* _To do_
A) Answer these questions using the pig farm post, one line per answer, marked as the questions are:
(i) Which organization carried out the undercover investigation?
(ii) In what town is Wyoming Premium Farms located?
(iii) What does the writer say the video has nothing to do with?
B) Summarize the pig farm post in two sentences.
C) For each statement, say yes or no according to the pig farm post, and quote the exact words that decide it:
(i) The writer believes most of the human race is empathic toward people and animals.
(ii) The writer presents the video as part of the carnivore-vegetarian debate.
(iii) Most consumers of the meat realize that stress creates a poor quality product.

* _Text extract_
^^^^^^^^
Pig Farm Without Empathy

It’s stories like this one that inspired me to start Life Is Fare in the first place. I’m warning you, this video is disturbing. It’s another undercover investigation by the Humane Society of the United States and this time the victims are pigs from Wyoming Premium Farms in Wheatland, Wyoming.

It’s not just disturbing that people treat animals this way and that the majority of consumers who eat the meat from these animals don’t realize that stress creates a poor quality product. What’s also disturbing is that people are acting this way in the first place. Any employer who creates conditions that drive their employees to commit violence should be shut down. And if those people were disturbed to begin with, they shouldn’t have been hired. They need help.

While I believe most of the human race is empathic toward people and animals, there is a small percentage that has no conscience or empathy. Often these people end up in leadership roles or positions of power. Exactly where they don’t belong.

This video has nothing to do with the carnivore-vegetarian debate. It’s about the golden rule. Please stop supporting industrialized farming. Remember, you are what you eat.


4 responses to “Pig Farm Without Empathy

  1. I truly agree with you. Industrialized farming should be avoided.
^^^^^^^^
* _Dataset extract_

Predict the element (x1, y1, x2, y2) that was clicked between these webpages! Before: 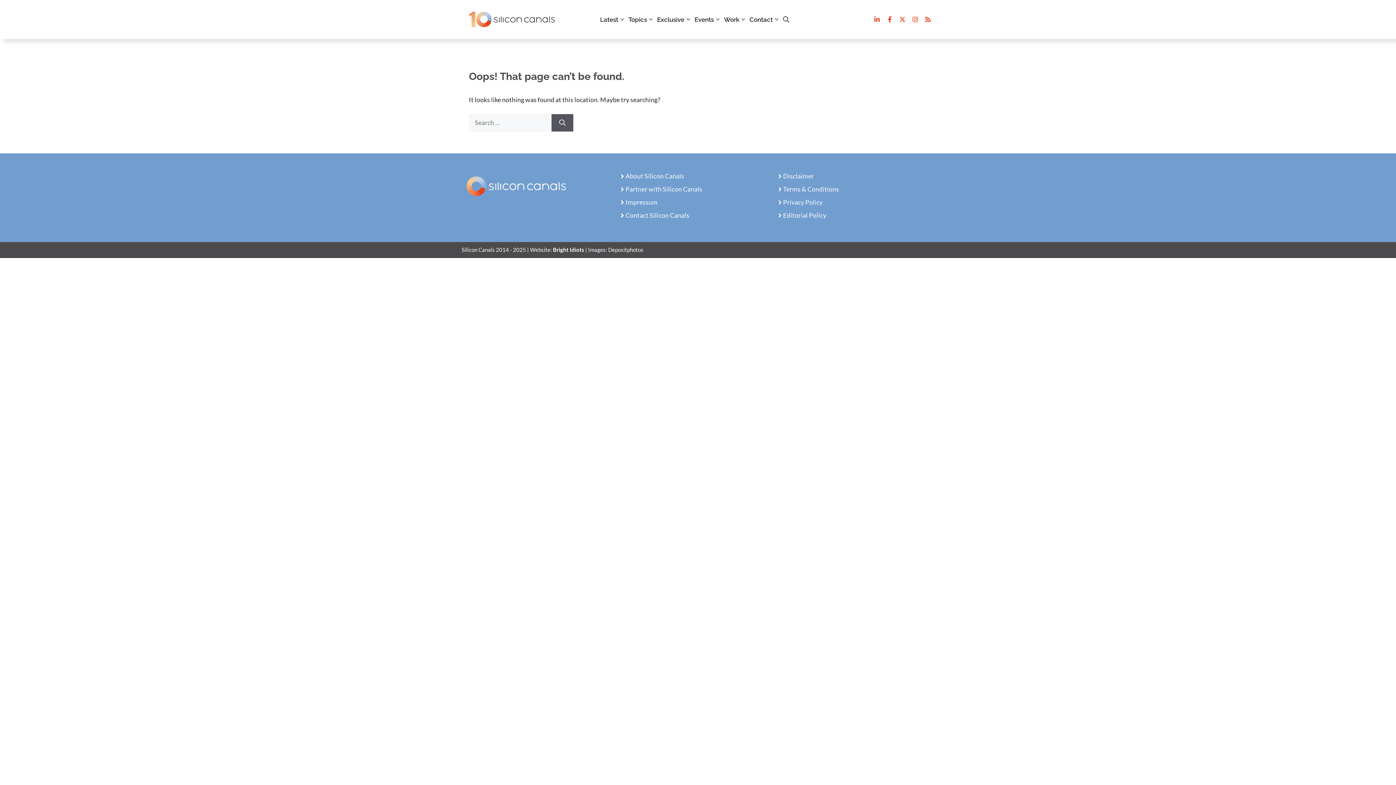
^^^^^^^^
* _Results in order_
A)
(i) The Humane Society of the United States
(ii) Wheatland, Wyoming
(iii) The carnivore-vegetarian debate

B) The pig farm post presents a disturbing undercover investigation video by the Humane Society of the United States in which the victims are pigs from Wyoming Premium Farms in Wheatland, Wyoming, and argues that any employer who creates conditions that drive employees to commit violence should be shut down. The writer says the video is about the golden rule rather than the carnivore-vegetarian debate and urges readers to stop supporting industrialized farming.

C)
(i) Yes: "While I believe most of the human race is empathic toward people and animals"
(ii) No: "This video has nothing to do with the carnivore-vegetarian debate."
(iii) No: "the majority of consumers who eat the meat from these animals don’t realize that stress creates a poor quality product"